SpaceX successfully returned its Dragon spacecraft to flight Friday and landed the first stage of its Falcon 9 rocket almost on target on a barge about 200 miles offshore.
Flying for the first time since a launch failure June, the Dragon and its nearly 7,000 pounds of cargo are headed for a Sunday morning rendezvous with the International Space Station.
The booster landing — not exactly in the center of the platform but enough to keep the equipment from getting wet in the Atlantic Ocean — bolsters SpaceX’s confidence that it can regularly recover rockets that could be flown again, lowering launch costs.
The experiment was SpaceX’s first successful ocean landing.
SpaceX dramatically landed its first booster on shore in December at Cape Canaveral, an event the Chief Executive Elon Musk referred to as a “revolutionary moment” in rocket flight. At least four previous attempts to land on “drone ships” at sea came close but resulted in crashes.
After Friday’s landing on the “drone” ship that SpaceX named “Of Course I Still Love You,” employees gathered at SpaceX headquarters in Hawthorne, Calif., erupted in cheers and chanted “USA!” SpaceX has planned to save its first recovered booster for posterity, so the one that landed Friday potentially could be the first to be re-used.

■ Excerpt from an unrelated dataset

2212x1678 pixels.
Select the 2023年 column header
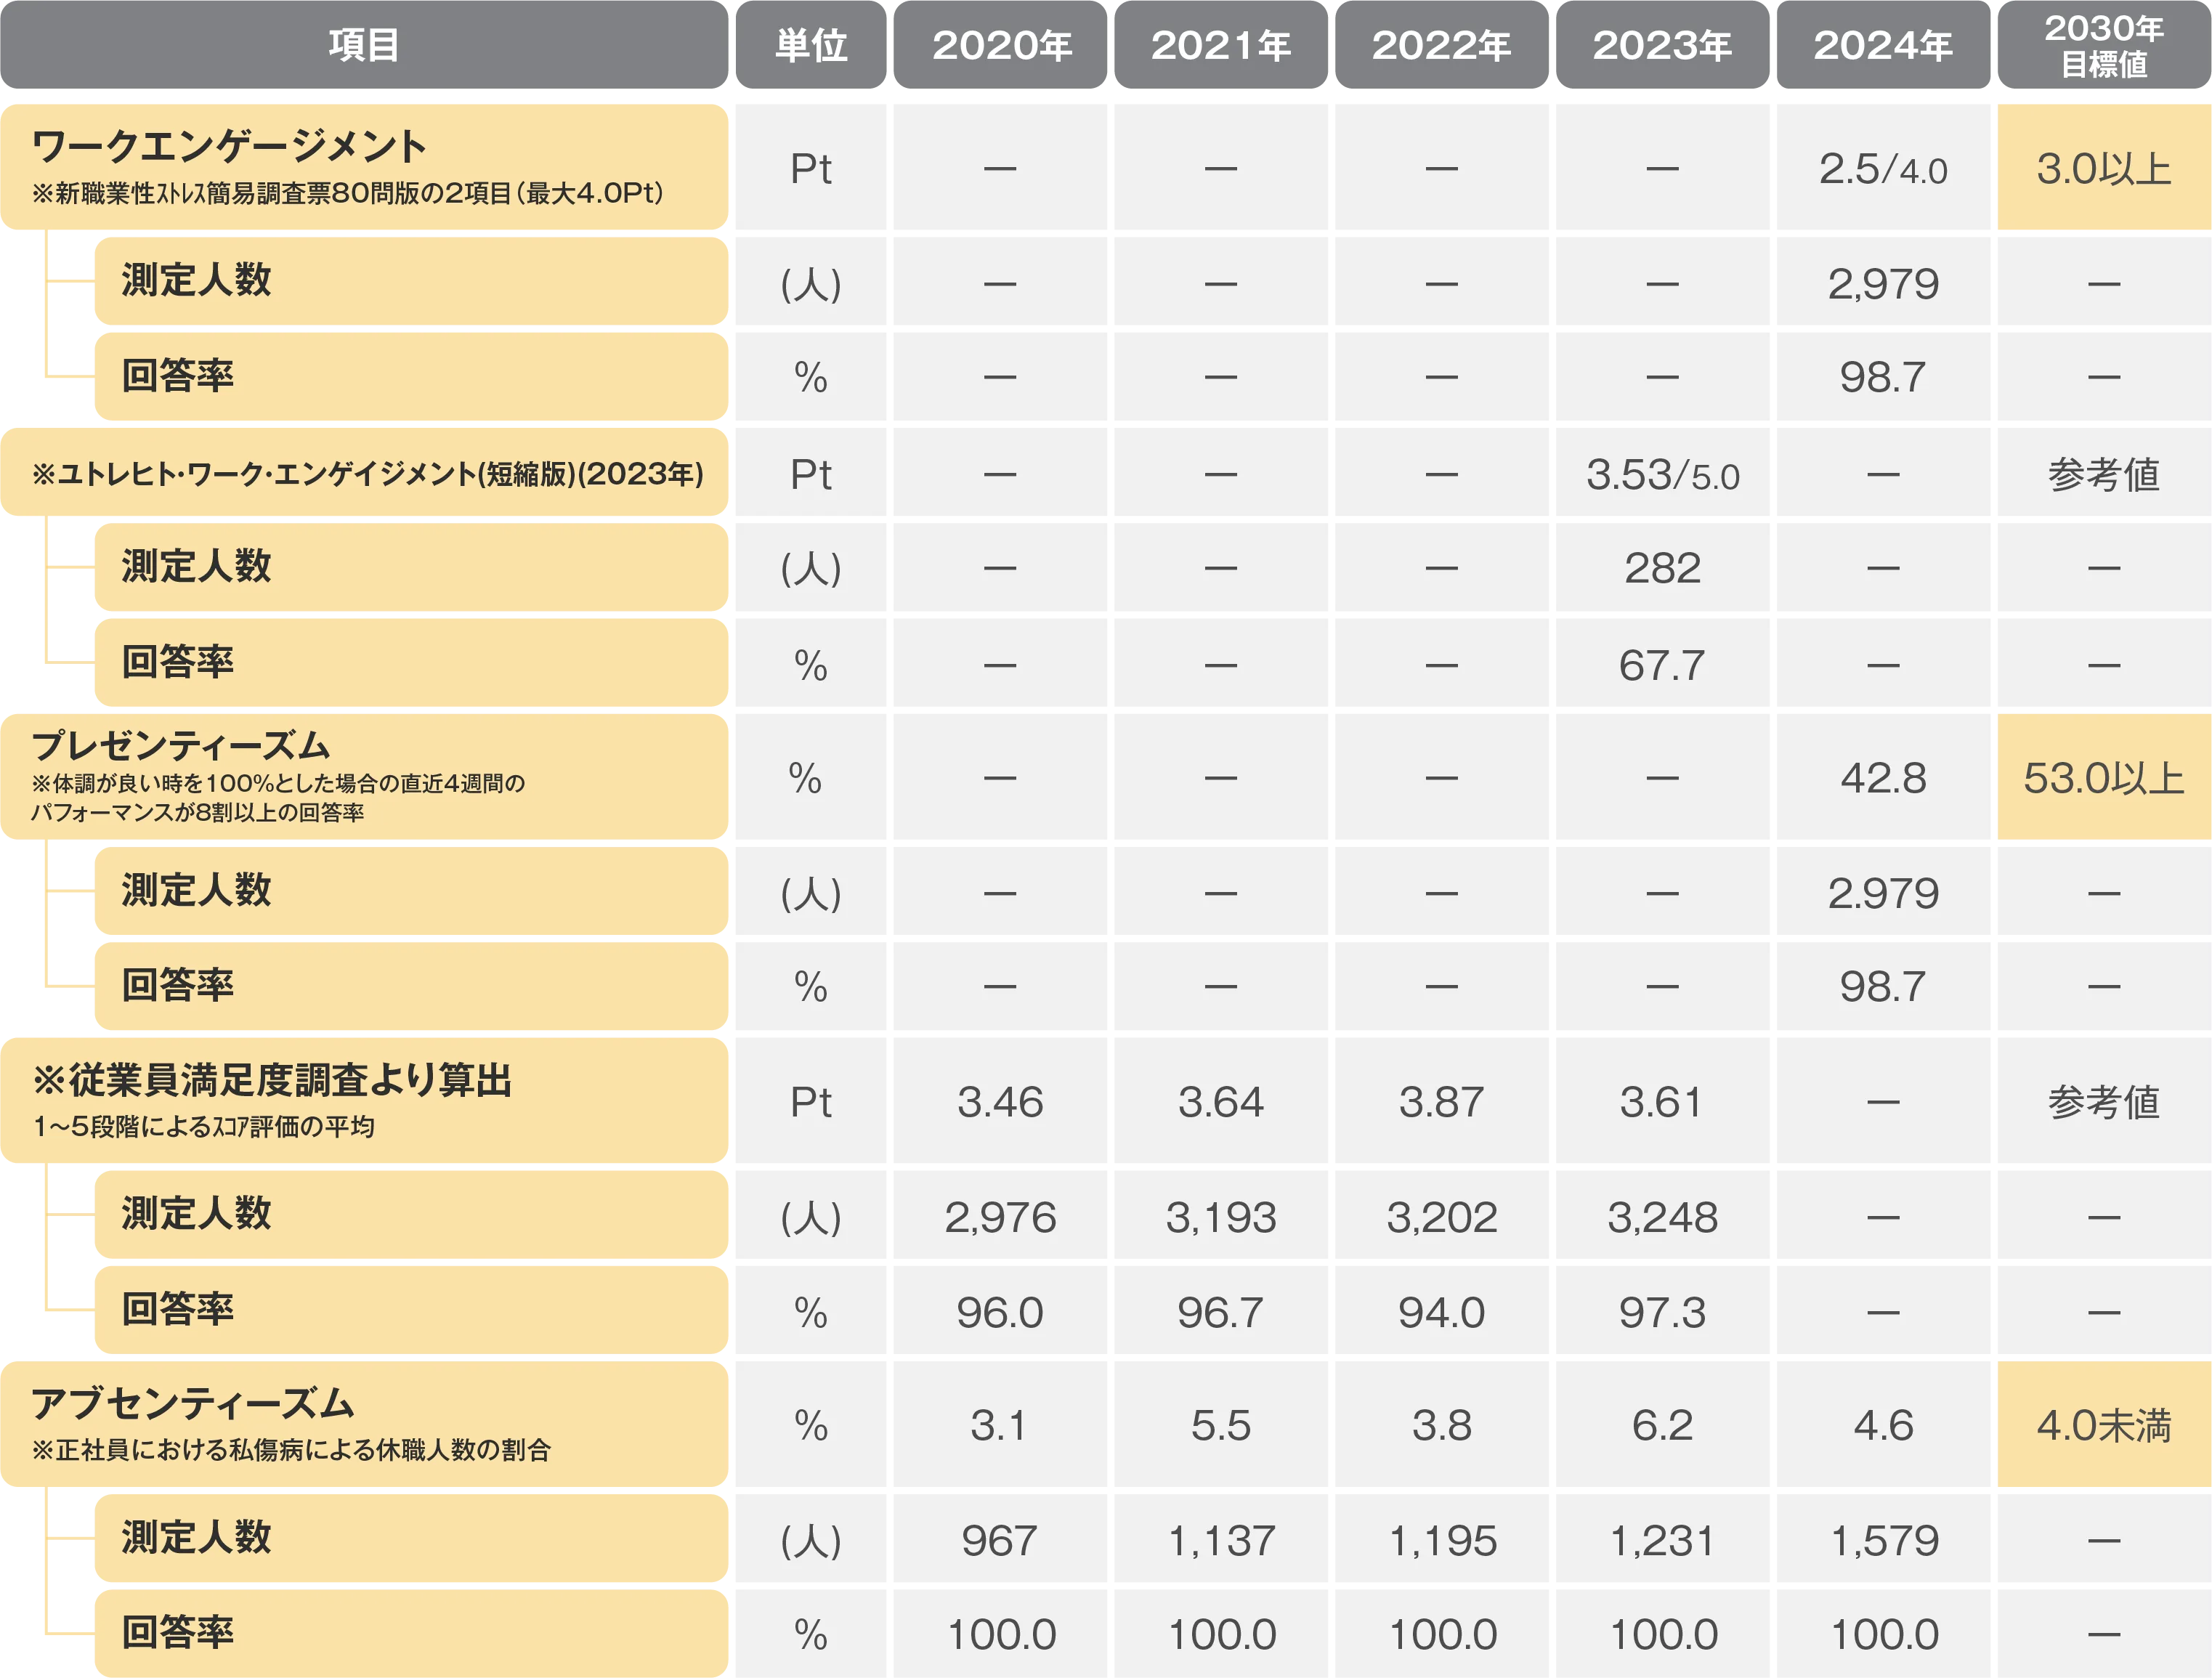[x=1662, y=45]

However, it remains to be seen what condition the rocket stage is in. It will return to Port Canaveral for evaluation, possibly this weekend.
Meanwhile, the Dragon is positioned to return to the space station for the first time in a year.
Packed in its trunk is a prototype Bigelow Aerospace module that may be a precursor to private space stations and deep-space habitats. The Bigelow Expandable Activity Module, or BEAM, will be attached to a station port and expanded to nearly four times its packed volume.
“It is the future,” said Kirk Shireman, head of NASA’s space station program. “Humans will be using these kinds of modules as we move further and further off the planet, and actually as we inhabit low Earth orbit.”
It will stay on the station for two years while sensors measure temperatures, radiation levels and debris impacts. Astronauts will enter the empty module to help outfit it and inspect it from time to time.
Made of layers of soft, reinforced materials around a metal core, the module builds upon technology NASA started developing in the 1990s as a potential space station crew quarters, before cancelling the TransHab program.
Once referred to as “inflatable,” the habitats are now called “expandable” to convey something more structured and less fragile.
“Inflatables makes you think of things like balloons,” said Jason Crusan, director, NASA’s Advanced Exploration Systems Division. “An expandable structure is more like a tent. In a packed configuration, it fits neatly in your car and your backpack. When you go to a site and you set it up, you can open the windows, you can get in it and get out of it, it keeps its structure at that point.”
If you do imagine a balloon, think of one wrapped in a Kevlar-like vest, able to withstand high-speed strikes by space debris even better than metal hulls, said Robert Bigelow, the president of Bigelow Aerospace and owner of the Budget Suites of America hotel chain.
“It’s so incredibly strong, it will maintain its shape,” he said.
The technology makes it possible to fit a large living and working area inside a rocket’s nose cone, saving on space and possibly weight, without needing something like the space shuttle that launched U.S. modules to the space station.
Also on board the Dragon are 20 mice that are part of pharmaceutical company Eli Lilly’s study of muscle wasting, which occurs more rapidly in microgravity.
Space station astronauts Jeff Williams and Tim Peake plan to snare the Dragon with the orbiting laboratory’s 58-foot robotic arm around 7 a.m. ET Sunday.
SpaceX is planning its next launch, a commercial communications satellite, before the end of April from here.